Sonos Arc’s price of close to 1,200 dollars is certainly not low, and there are certain requirements for the TV, but this does not mean that Sonos went off the wrong path in product planning. The reason is simple: People who are willing to pay for this high-end speaker are unlikely to have a bad TV in their home, or they are more likely to pay for an upgrade to enjoy Dolby’s panoramic sound enhanced movie-watching experience.

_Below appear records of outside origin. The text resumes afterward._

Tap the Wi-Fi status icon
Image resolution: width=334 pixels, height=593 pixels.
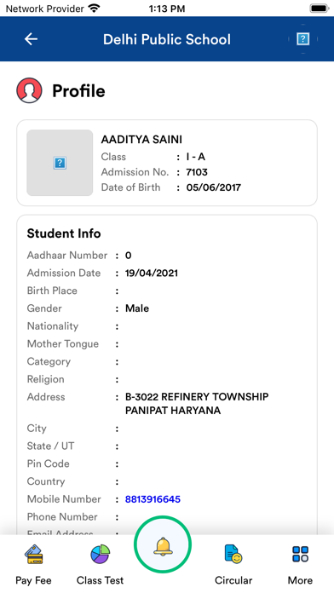[x=94, y=8]
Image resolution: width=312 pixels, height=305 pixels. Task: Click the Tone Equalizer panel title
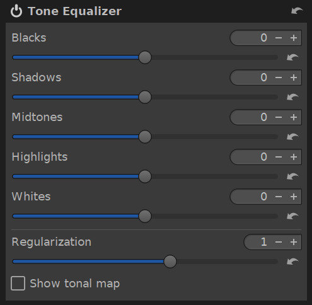[74, 11]
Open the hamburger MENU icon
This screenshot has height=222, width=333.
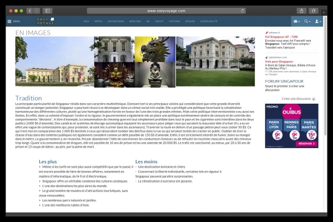coord(13,21)
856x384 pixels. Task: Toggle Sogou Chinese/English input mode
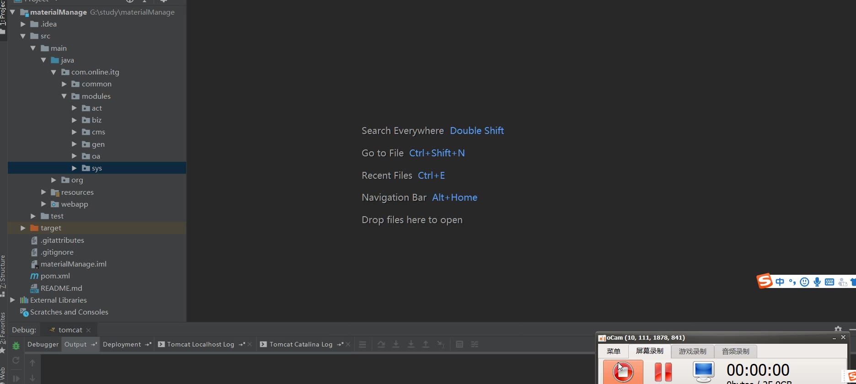[x=780, y=282]
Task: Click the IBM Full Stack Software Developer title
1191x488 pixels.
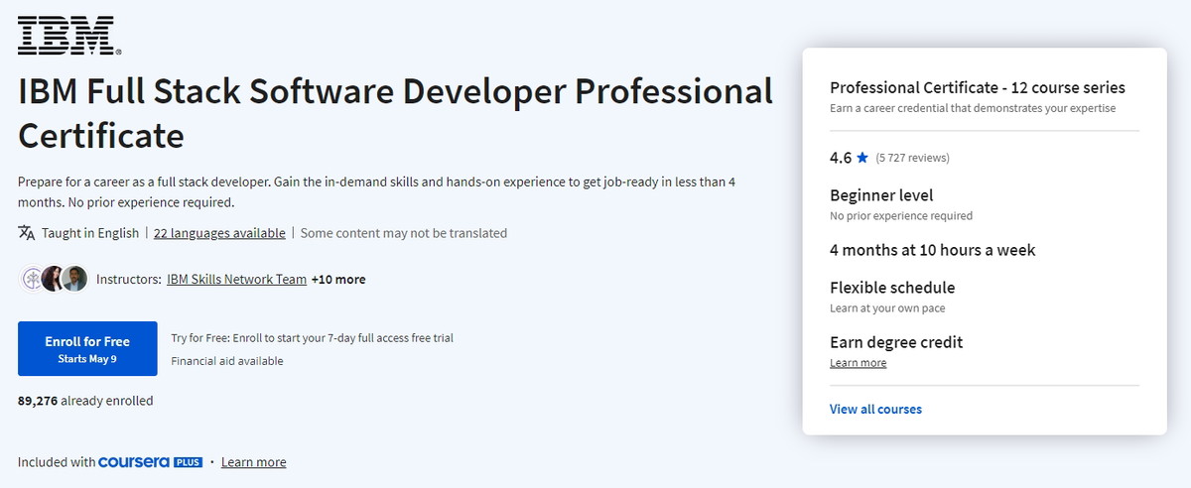Action: click(x=395, y=112)
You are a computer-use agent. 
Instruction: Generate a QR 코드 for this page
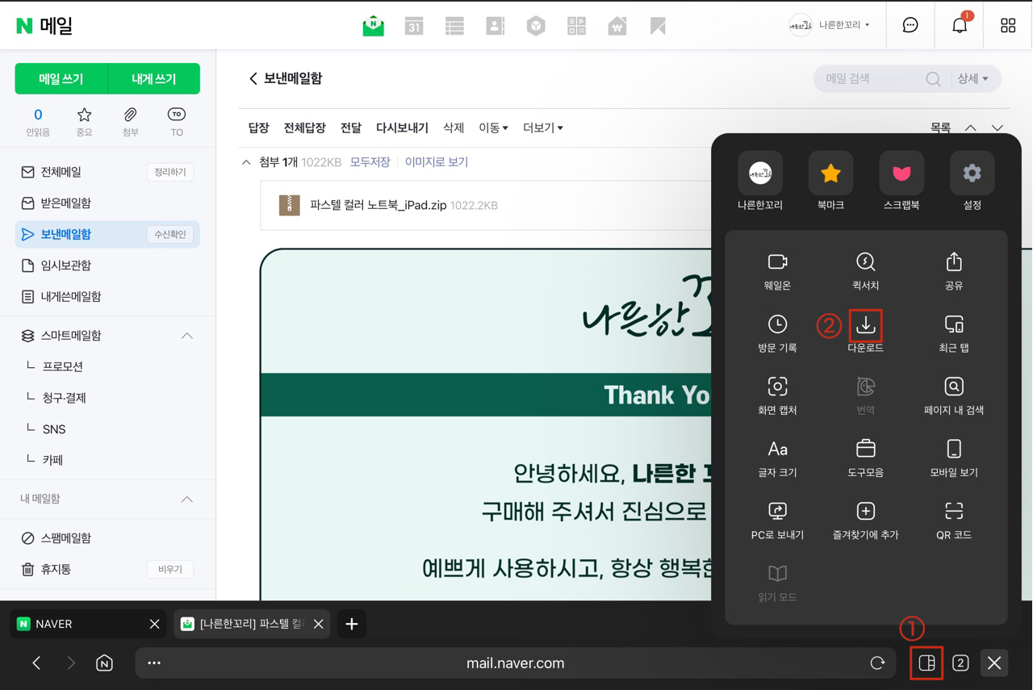pos(953,518)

In addition, there are probably not many HDMI eARC TVs on the market right now, and most of them are high-end models. However, as a future development trend, it is bound to be popularized and decentralized gradually in the next one to two years. As a longer life cycle audio product, it is actually responsible for users to go ahead of TV.
Finally, while Sonos Arc doesn’t offer as much surround and telepresence as a real home theater system, it also saves you the hassle of digging holes through walls. Compared with this kind of product, it is more advantageous in terms of price and convenience. So, if your TV supports HDMI ARC or eARC, and you have high expectations for an audio experience while watching movies, Sonos ARC is definitely a bar speaker you should consider.